What I would like to prove:
- the categories reported by setup 1 and 2 do not significantly differ
- the discrete value measurements do not significantly differ either
- if the new setup and a bias or skew compared to the other one
What I have done so far:
I have matched each data point of setup 1 to a single data point in setup 2 (the one that is "closest geographically" in a 4 minute-time window). Is this even statistically sound ?
1) Regarding the discrete value reported,
- I drew a scatter plot of the discrete values for matched data points with bubble sizes corresponding to the count for each (x,y) : the data clusters along a 45° angle line as expected but I can see there is some bias.
There is also some spread a round that line - I drew a Bland-Altman/Tukey diagram of the same data and I now see that the average difference depends on the average mean. That's interesting to know
- I computed the pearson correlation for matches that are in the same category : I get 0.87 which seems to be high enough to look good.

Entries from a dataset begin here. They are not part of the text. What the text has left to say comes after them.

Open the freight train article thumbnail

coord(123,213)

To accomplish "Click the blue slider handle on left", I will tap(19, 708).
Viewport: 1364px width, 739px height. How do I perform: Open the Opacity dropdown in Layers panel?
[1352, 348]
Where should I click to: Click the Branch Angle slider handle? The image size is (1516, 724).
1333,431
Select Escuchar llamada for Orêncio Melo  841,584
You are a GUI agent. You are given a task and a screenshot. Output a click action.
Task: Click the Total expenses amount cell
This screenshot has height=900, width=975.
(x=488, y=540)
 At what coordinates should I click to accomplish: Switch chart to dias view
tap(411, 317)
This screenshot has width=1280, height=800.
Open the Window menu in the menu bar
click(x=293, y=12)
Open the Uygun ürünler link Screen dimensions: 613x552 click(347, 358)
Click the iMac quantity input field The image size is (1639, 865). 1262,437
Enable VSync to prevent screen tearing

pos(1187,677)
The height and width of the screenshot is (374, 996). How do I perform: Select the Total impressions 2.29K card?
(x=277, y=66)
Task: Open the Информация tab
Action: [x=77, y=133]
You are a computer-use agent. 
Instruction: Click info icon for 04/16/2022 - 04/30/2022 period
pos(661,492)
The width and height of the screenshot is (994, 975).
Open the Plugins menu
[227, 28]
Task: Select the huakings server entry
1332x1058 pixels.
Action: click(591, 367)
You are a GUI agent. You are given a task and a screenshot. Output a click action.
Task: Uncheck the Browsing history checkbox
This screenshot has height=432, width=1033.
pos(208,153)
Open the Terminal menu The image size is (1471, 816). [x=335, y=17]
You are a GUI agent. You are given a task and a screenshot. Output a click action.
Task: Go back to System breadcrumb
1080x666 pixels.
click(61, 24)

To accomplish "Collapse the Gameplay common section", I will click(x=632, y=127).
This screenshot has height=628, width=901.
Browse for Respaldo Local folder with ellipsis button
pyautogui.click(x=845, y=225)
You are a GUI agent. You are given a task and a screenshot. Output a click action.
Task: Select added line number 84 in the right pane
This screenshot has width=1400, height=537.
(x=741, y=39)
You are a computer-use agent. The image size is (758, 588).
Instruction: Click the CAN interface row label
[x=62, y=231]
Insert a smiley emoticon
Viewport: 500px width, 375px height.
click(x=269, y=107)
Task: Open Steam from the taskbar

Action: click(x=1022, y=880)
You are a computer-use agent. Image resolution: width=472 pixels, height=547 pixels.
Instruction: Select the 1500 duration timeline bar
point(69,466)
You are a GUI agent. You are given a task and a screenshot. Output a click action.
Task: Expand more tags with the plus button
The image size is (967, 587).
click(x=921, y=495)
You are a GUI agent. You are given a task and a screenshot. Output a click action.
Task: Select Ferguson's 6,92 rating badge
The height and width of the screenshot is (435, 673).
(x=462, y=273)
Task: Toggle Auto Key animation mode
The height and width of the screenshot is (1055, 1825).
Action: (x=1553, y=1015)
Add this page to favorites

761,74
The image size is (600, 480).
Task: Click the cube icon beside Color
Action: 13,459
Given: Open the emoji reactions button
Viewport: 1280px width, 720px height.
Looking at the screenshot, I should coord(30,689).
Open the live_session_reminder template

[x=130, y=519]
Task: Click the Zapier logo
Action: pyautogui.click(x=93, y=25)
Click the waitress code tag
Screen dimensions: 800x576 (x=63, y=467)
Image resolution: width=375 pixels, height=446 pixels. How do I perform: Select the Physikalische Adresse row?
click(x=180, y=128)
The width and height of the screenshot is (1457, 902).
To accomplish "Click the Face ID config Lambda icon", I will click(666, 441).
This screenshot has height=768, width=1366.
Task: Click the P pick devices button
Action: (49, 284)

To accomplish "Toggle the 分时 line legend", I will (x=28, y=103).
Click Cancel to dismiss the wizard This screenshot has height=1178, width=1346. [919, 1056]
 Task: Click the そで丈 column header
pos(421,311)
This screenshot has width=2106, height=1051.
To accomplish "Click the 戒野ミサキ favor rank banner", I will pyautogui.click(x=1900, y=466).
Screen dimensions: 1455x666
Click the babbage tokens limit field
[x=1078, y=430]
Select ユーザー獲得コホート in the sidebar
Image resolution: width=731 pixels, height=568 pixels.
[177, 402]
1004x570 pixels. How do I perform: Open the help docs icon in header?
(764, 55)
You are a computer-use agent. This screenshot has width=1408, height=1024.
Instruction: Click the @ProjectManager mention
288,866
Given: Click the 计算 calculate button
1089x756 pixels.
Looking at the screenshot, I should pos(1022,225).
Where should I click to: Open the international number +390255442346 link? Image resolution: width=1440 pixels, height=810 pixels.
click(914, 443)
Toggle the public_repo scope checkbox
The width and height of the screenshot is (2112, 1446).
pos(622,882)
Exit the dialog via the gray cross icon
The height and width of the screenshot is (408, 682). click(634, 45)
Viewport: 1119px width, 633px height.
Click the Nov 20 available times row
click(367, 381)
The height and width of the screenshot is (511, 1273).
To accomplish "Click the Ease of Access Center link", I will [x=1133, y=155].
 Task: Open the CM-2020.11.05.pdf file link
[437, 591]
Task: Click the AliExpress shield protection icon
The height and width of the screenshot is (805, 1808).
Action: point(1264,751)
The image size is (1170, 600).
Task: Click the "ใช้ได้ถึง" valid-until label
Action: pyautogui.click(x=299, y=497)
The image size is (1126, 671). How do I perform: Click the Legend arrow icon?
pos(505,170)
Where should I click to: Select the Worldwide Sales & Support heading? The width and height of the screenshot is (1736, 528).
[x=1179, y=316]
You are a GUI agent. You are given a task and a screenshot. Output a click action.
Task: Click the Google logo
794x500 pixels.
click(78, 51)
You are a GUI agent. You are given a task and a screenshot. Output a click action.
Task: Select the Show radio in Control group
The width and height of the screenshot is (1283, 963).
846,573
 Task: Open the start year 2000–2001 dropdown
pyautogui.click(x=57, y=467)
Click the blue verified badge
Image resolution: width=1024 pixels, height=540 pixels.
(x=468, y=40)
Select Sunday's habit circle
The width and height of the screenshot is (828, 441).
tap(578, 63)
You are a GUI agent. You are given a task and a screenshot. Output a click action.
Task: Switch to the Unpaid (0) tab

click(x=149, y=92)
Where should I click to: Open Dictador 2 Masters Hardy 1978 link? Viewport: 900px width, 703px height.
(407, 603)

Can Pearson be applied given I have no idea if the distribution is normal and since the measurements are definalty not independent inside the time series ? Would the U test be better ? - I tried to compute a t test but I'm getting t values in the "80" range because SQRT(N) is huge
I would like to use all the data collected in setup 2 rather than only the data that was matched 1 to 1. There is about 4 times more data reported by setup 2 than setup 1.
I've been looking into non-parametric tests and I believe that is what applies to my case as well as the whole notion of inter-rater agreement. So it seems like my next steps will be to use R to compute Cohen's Kappa and KrippenDorff's alpha.
Would computing these and finding high correlations be enough to make my point ?
2) Regarding categories reported, again the data reported in the time series are correlated because if category 1 is reported then the chance of the next category being reported being 1 is higher than if category 2 had been reported.
Given that there are three categories, what kind of tests could I apply ?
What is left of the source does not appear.